#### Task to carry out
Below is a listing; restate from it, character for character, the lines beginning at the line holding "You are a GUI" and ending at the line holding "The height and width of the screenshot is (1012, 1919).", both included.
════════════════════
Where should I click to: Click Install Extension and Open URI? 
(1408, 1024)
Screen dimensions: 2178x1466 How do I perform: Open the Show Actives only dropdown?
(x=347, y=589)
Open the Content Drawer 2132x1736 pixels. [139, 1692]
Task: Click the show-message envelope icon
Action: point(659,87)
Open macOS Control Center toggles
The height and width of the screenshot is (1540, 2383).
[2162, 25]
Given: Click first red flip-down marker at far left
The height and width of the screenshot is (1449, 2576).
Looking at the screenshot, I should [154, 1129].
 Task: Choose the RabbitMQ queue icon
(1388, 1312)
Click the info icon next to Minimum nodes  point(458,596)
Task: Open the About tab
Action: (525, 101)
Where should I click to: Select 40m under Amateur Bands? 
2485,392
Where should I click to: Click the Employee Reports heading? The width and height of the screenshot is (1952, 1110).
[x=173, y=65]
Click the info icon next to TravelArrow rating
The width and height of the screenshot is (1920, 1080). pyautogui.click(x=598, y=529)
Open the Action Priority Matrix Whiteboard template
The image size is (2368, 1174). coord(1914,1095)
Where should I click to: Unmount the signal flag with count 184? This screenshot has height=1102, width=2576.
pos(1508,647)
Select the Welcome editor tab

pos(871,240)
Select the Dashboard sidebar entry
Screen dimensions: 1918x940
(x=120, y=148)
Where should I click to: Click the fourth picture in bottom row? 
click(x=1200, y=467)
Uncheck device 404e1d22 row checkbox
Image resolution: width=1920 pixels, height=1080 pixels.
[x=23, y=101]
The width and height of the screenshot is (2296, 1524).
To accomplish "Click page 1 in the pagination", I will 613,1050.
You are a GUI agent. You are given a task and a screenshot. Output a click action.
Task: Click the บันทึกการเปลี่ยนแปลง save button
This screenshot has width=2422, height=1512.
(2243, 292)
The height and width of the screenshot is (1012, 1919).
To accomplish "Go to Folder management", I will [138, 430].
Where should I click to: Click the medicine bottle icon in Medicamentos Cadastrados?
════════════════════
#### Written response
You are a GUI agent. You are given a task and a screenshot. Output a click action.
Task: Click the บันทึกการเปลี่ยนแปลง save button
This screenshot has width=2422, height=1512.
(2243, 292)
The height and width of the screenshot is (1012, 1919).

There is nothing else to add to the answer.